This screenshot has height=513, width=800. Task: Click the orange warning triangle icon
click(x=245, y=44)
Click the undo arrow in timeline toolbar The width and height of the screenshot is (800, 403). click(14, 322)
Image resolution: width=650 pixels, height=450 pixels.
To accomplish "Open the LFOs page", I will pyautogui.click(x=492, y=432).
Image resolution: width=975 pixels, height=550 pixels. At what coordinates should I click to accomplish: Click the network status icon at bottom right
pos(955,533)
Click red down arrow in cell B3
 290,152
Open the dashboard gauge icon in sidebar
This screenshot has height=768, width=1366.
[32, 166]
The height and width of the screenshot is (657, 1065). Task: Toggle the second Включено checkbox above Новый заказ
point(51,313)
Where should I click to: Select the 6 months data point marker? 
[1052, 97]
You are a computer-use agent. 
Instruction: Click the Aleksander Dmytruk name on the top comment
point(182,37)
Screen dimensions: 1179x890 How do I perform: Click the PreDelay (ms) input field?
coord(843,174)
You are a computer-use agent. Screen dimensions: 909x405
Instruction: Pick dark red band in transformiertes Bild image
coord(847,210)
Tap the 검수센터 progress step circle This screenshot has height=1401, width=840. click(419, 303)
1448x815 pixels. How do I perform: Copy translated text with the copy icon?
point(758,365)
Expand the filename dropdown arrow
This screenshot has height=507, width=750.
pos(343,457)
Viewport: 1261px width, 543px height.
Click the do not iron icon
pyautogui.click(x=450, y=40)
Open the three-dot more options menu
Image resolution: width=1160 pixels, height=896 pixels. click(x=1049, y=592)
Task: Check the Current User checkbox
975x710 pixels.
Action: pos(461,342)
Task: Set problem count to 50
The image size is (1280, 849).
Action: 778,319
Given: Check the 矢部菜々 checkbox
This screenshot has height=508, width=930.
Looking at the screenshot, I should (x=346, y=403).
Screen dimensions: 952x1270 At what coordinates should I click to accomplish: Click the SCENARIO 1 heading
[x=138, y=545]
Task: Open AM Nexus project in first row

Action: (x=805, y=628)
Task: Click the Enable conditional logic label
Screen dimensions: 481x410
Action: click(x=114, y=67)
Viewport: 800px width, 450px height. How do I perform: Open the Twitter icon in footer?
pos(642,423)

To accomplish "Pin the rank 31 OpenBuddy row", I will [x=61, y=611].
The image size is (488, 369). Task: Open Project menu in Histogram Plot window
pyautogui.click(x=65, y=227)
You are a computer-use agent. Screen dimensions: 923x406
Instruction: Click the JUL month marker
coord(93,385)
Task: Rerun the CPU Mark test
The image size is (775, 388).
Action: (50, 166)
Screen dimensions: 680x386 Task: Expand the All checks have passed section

WHAT YOU ARE ASKED TO DO
Using the records above, set down exactly the lines from the one with "Click the undo" through the one with "Open the dashboard gauge icon in sidebar", inclusive, and nothing more.

RESULT
Click the undo arrow in timeline toolbar The width and height of the screenshot is (800, 403). click(14, 322)
Image resolution: width=650 pixels, height=450 pixels.
To accomplish "Open the LFOs page", I will pyautogui.click(x=492, y=432).
Image resolution: width=975 pixels, height=550 pixels. At what coordinates should I click to accomplish: Click the network status icon at bottom right
pos(955,533)
Click red down arrow in cell B3
 290,152
Open the dashboard gauge icon in sidebar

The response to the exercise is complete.